Beetroot and mascarpone risotto with crumbled Wensleydale cheese



For the risotto

To serve


  1. For the risotto, blend the beetroot with half of the stock in a food processor until smooth. Transfer to a saucepan, bring the boil and reduce the heat so the liquid is at a simmer.

  2. Heat the butter in a large saucepan over a medium heat. Add the chopped shallots, garlic and thyme leaves. Cook gently for 1-2 minutes until softened.

  3. Add the rice to the pan and stir to coat all the grains in the buttery mixture. Cook, stirring, for another 1-2 minutes until the grains begin to look translucent.

  4. Add the wine to the pan and allow it to bubble up and reduce slightly.

  5. Add a ladleful of the simmering beetroot stock, and stir until all of the liquid has been absorbed.

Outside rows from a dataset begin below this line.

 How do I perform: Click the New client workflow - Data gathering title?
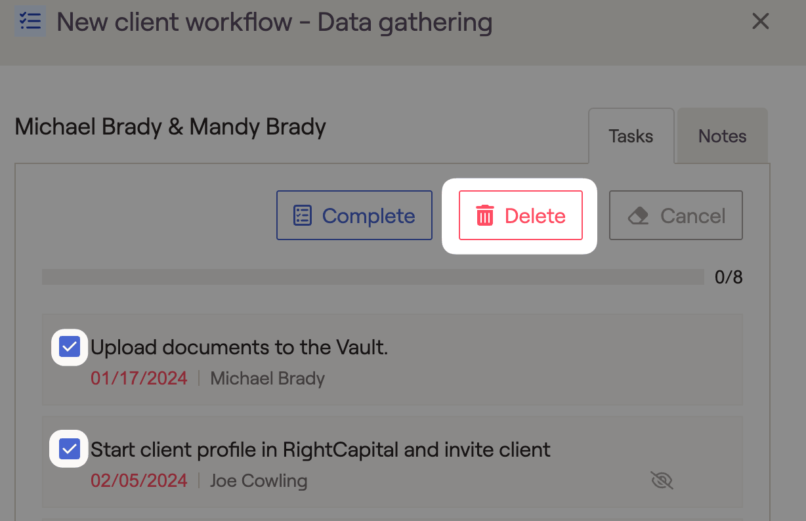click(274, 22)
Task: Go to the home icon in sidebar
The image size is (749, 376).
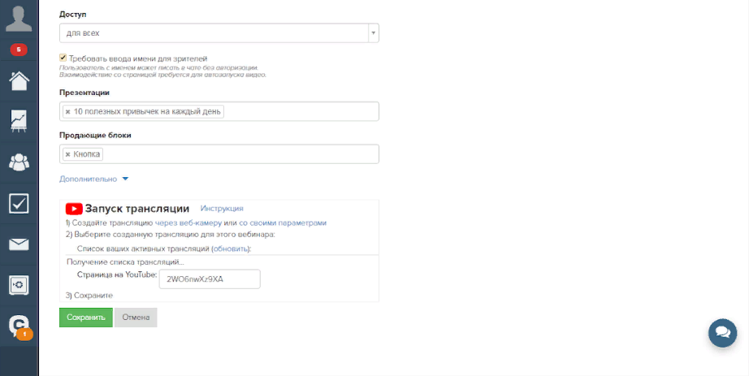Action: (x=19, y=81)
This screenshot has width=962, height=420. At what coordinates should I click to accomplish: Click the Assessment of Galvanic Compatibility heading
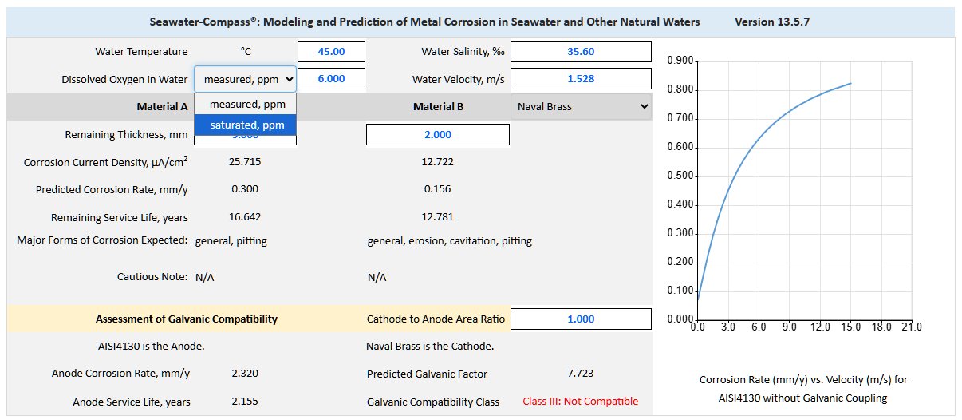187,319
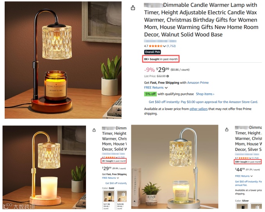265x212 pixels.
Task: Open star rating chevron under main title
Action: click(164, 46)

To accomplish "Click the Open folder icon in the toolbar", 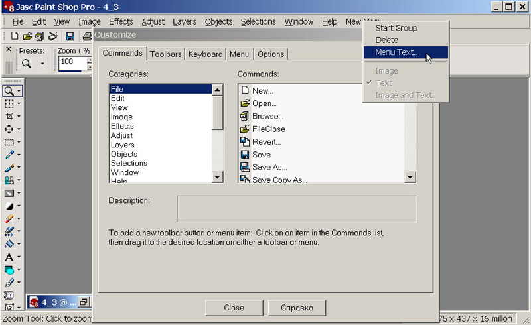I will pos(27,36).
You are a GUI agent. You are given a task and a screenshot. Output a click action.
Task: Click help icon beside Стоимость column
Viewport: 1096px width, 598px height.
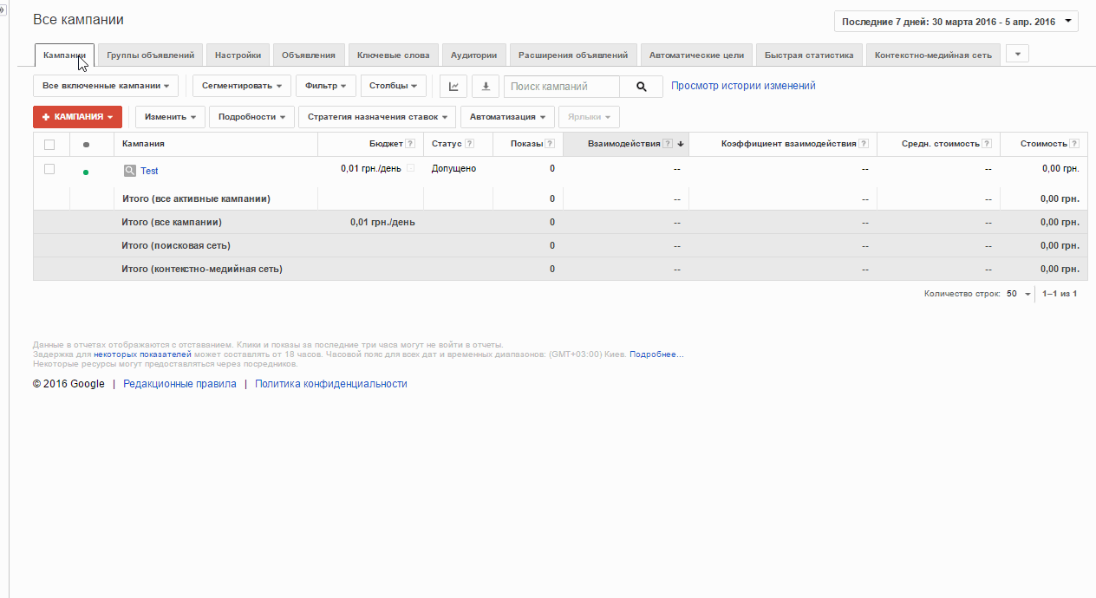(x=1074, y=144)
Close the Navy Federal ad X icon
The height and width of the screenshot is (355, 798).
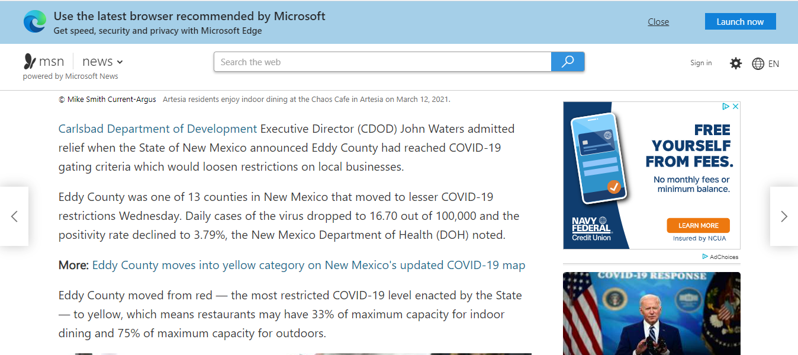pos(735,107)
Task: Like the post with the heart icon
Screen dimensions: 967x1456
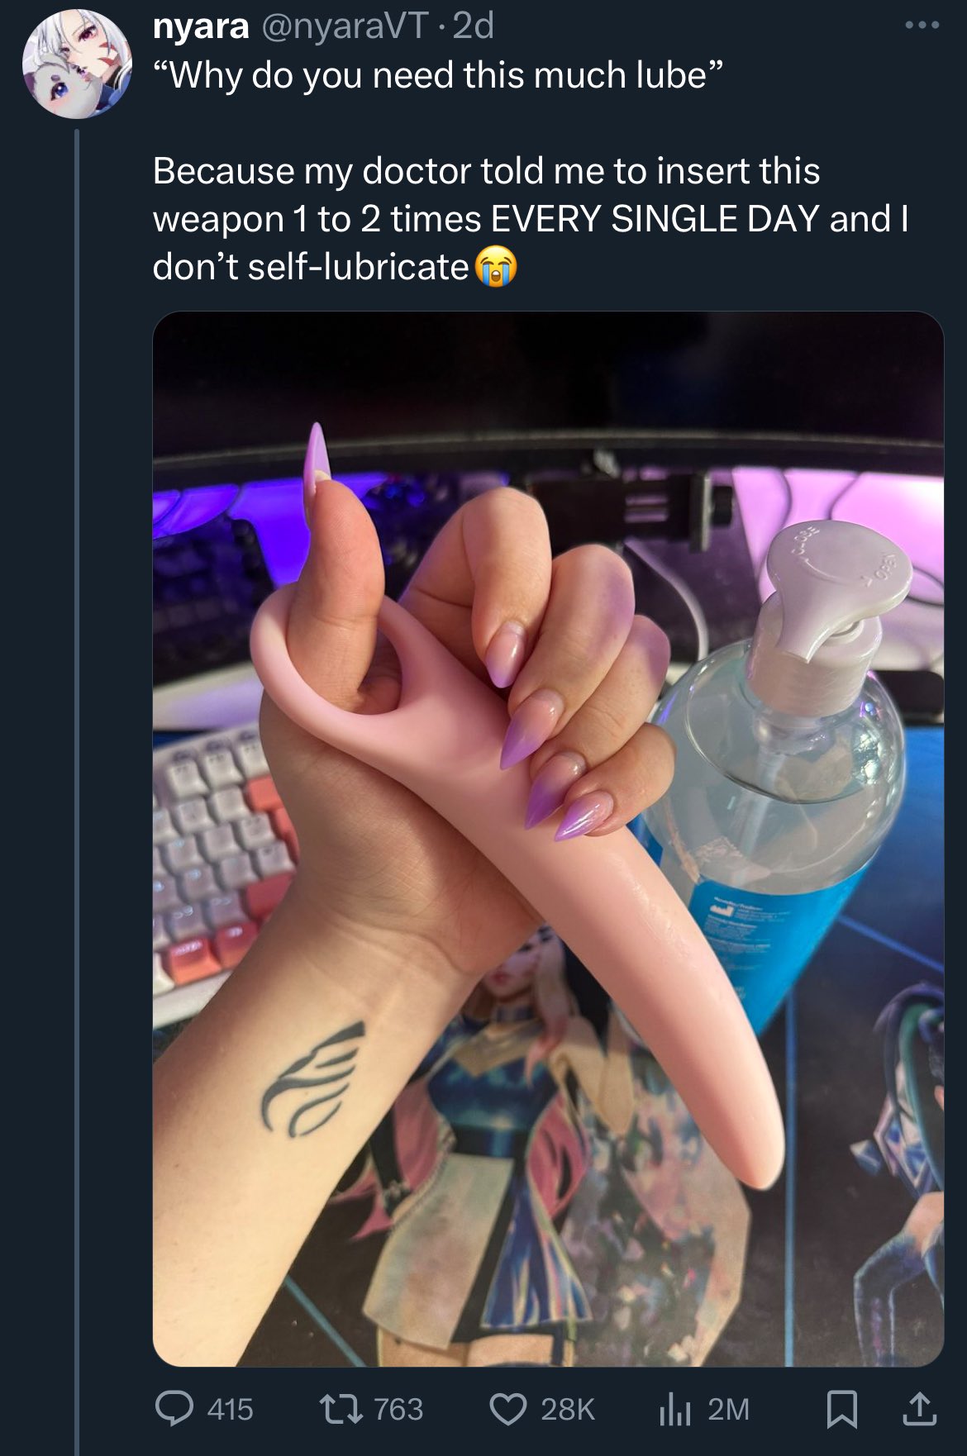Action: point(508,1409)
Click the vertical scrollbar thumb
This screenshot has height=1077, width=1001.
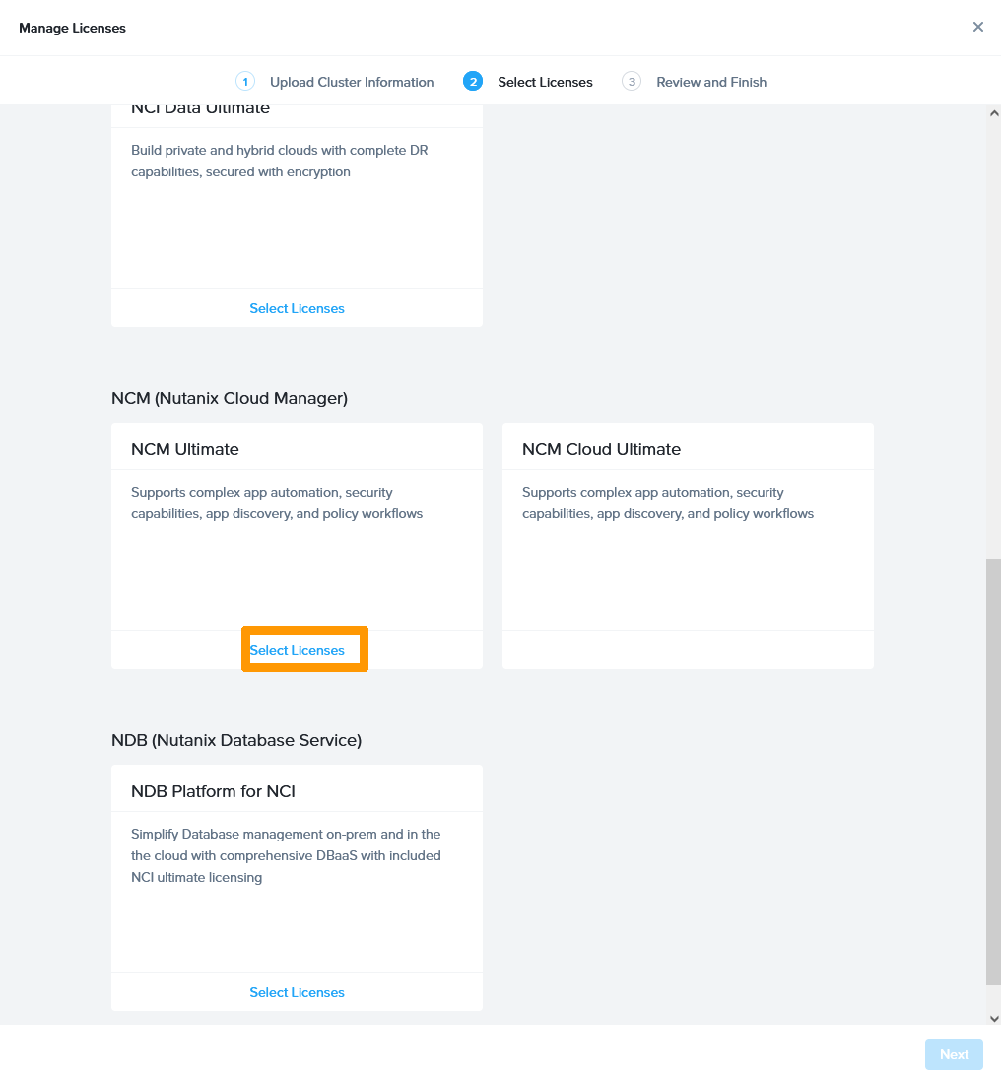click(993, 769)
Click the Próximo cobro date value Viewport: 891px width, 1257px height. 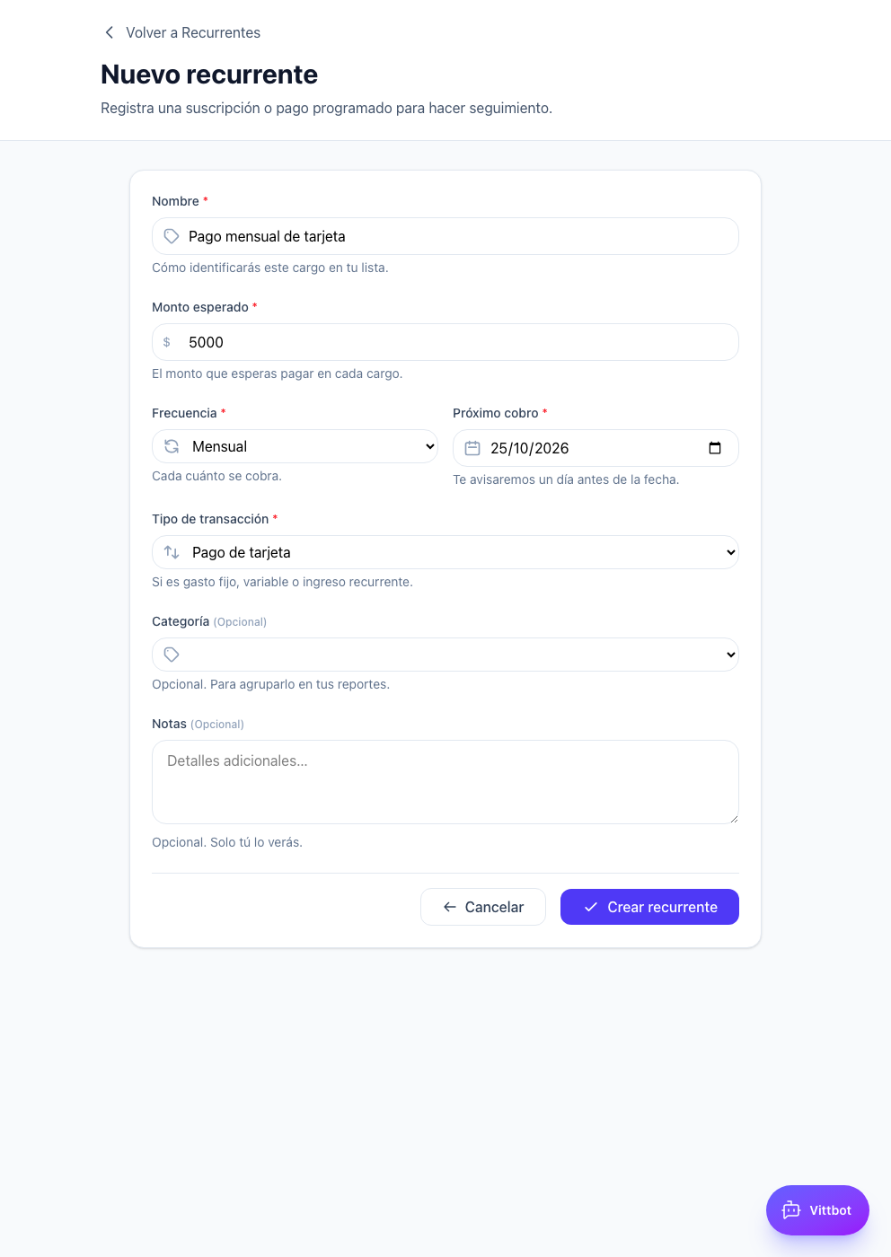[x=530, y=448]
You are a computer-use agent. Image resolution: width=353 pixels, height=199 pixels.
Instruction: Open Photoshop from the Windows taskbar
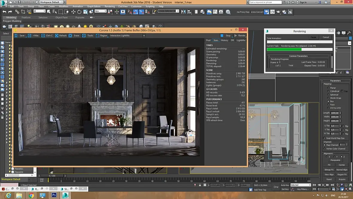(x=54, y=195)
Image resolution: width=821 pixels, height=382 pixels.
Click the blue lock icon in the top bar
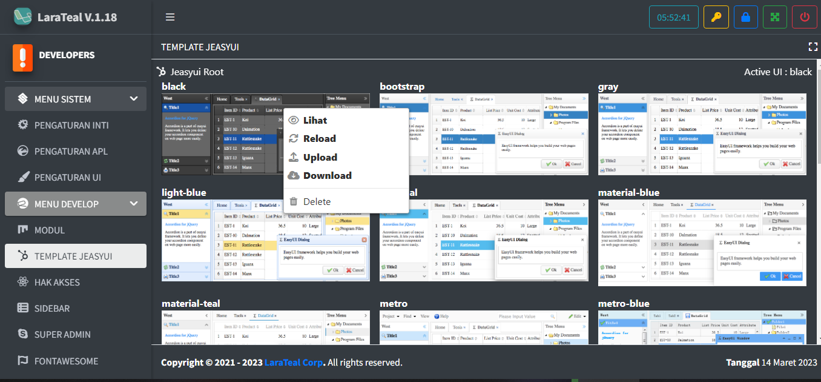pyautogui.click(x=745, y=16)
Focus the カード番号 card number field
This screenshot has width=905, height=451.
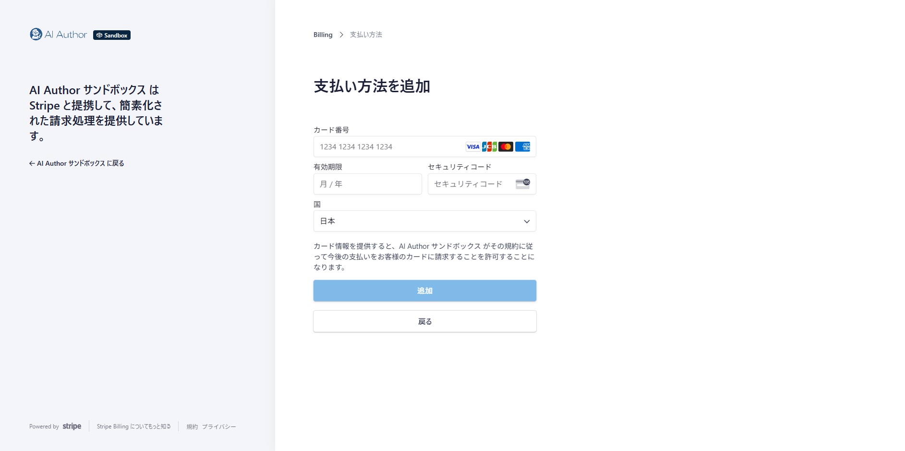pos(389,147)
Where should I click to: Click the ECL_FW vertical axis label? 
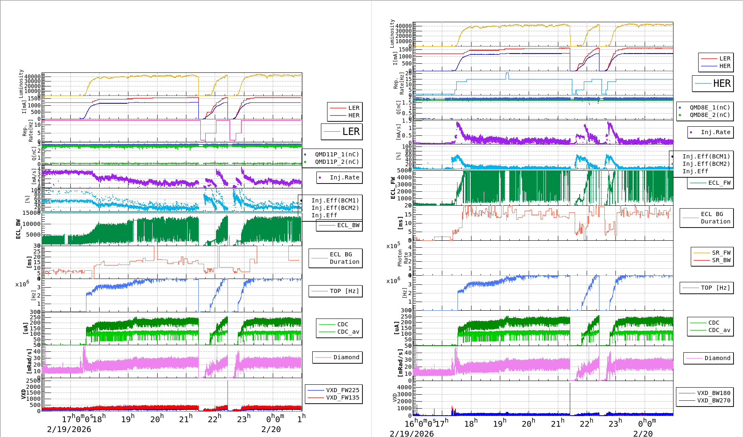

Continue adding the stock, a ladleful at a time, as the liquid is absorbed, stirring between each addition.

  6. When you have used all of the beetroot stock, heat the remaining vegetable stock and start adding that to the risotto in the same way (you may not need all of it). Cook the rice until the grains are tender but retain some bite. This will take at least 20 minutes.

  7. When the rice is cooked, remove from the heat and stir in the mascarpone, parmesan, chopped parsley and season with salt and freshly ground black pepper.

  8. To serve, heat the olive oil and butter in a frying pan. Add beetroot slices and sauté for 3-4 minutes, until just tender.

  9. Serve the risotto topped with the beetroot slices and the crumbled Wensleydale cheese.